:: PROVIDED DATA

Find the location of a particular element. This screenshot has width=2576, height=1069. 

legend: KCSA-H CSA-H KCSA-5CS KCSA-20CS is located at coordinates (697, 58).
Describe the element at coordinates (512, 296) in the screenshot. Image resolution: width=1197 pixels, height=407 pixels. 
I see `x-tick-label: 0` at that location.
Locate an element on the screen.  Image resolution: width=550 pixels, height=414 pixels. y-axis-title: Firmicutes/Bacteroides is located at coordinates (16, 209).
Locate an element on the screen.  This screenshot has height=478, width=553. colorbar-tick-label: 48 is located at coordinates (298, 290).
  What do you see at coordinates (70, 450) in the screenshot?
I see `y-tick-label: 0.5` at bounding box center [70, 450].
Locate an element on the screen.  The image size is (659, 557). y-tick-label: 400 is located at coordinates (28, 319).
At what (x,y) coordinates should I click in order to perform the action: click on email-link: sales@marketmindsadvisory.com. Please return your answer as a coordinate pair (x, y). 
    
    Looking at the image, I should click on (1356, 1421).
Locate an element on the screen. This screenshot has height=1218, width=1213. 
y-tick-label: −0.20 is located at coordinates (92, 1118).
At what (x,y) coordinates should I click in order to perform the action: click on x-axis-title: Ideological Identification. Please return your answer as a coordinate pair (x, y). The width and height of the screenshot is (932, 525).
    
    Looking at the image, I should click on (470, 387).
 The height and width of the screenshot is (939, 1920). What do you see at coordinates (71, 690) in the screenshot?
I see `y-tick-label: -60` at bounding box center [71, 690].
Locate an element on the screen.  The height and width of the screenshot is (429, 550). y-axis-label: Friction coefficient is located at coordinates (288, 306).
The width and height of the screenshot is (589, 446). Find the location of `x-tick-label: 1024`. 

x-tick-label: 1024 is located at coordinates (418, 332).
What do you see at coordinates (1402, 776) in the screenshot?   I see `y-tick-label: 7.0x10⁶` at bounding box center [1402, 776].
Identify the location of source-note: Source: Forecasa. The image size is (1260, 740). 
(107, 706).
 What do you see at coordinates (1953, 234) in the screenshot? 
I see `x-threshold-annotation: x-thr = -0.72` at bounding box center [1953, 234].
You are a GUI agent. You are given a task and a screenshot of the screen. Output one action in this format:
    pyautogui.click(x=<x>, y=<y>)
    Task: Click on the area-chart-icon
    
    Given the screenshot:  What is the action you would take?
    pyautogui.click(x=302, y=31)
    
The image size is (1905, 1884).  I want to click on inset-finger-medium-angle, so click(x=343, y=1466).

::::

> DESCRIPTION OF THE TASK
Can you rewrite all the saved data entries above, switching "Locate an element" to "Find an element" and leaving everything else unchanged?

> ANSWER SECTION
Find the location of a particular element. This screenshot has width=2576, height=1069. 

legend: KCSA-H CSA-H KCSA-5CS KCSA-20CS is located at coordinates (697, 58).
Describe the element at coordinates (512, 296) in the screenshot. Image resolution: width=1197 pixels, height=407 pixels. 
I see `x-tick-label: 0` at that location.
Find an element on the screen.  Image resolution: width=550 pixels, height=414 pixels. y-axis-title: Firmicutes/Bacteroides is located at coordinates (16, 209).
Find an element on the screen.  This screenshot has height=478, width=553. colorbar-tick-label: 48 is located at coordinates (298, 290).
  What do you see at coordinates (70, 450) in the screenshot?
I see `y-tick-label: 0.5` at bounding box center [70, 450].
Find an element on the screen.  The image size is (659, 557). y-tick-label: 400 is located at coordinates (28, 319).
At what (x,y) coordinates should I click in order to perform the action: click on email-link: sales@marketmindsadvisory.com. Please return your answer as a coordinate pair (x, y). 
    
    Looking at the image, I should click on (1356, 1421).
Find an element on the screen. This screenshot has height=1218, width=1213. 
y-tick-label: −0.20 is located at coordinates (92, 1118).
At what (x,y) coordinates should I click in order to perform the action: click on x-axis-title: Ideological Identification. Please return your answer as a coordinate pair (x, y). The width and height of the screenshot is (932, 525).
    
    Looking at the image, I should click on (470, 387).
 The height and width of the screenshot is (939, 1920). What do you see at coordinates (71, 690) in the screenshot?
I see `y-tick-label: -60` at bounding box center [71, 690].
Find an element on the screen.  The height and width of the screenshot is (429, 550). y-axis-label: Friction coefficient is located at coordinates (288, 306).
The width and height of the screenshot is (589, 446). Find the location of `x-tick-label: 1024`. 

x-tick-label: 1024 is located at coordinates (418, 332).
What do you see at coordinates (1402, 776) in the screenshot?   I see `y-tick-label: 7.0x10⁶` at bounding box center [1402, 776].
Identify the location of source-note: Source: Forecasa. The image size is (1260, 740). 
(107, 706).
 What do you see at coordinates (1953, 234) in the screenshot? 
I see `x-threshold-annotation: x-thr = -0.72` at bounding box center [1953, 234].
You are a GUI agent. You are given a task and a screenshot of the screen. Output one action in this format:
    pyautogui.click(x=<x>, y=<y>)
    Task: Click on the area-chart-icon
    
    Given the screenshot:  What is the action you would take?
    pyautogui.click(x=302, y=31)
    
The image size is (1905, 1884).  I want to click on inset-finger-medium-angle, so click(x=343, y=1466).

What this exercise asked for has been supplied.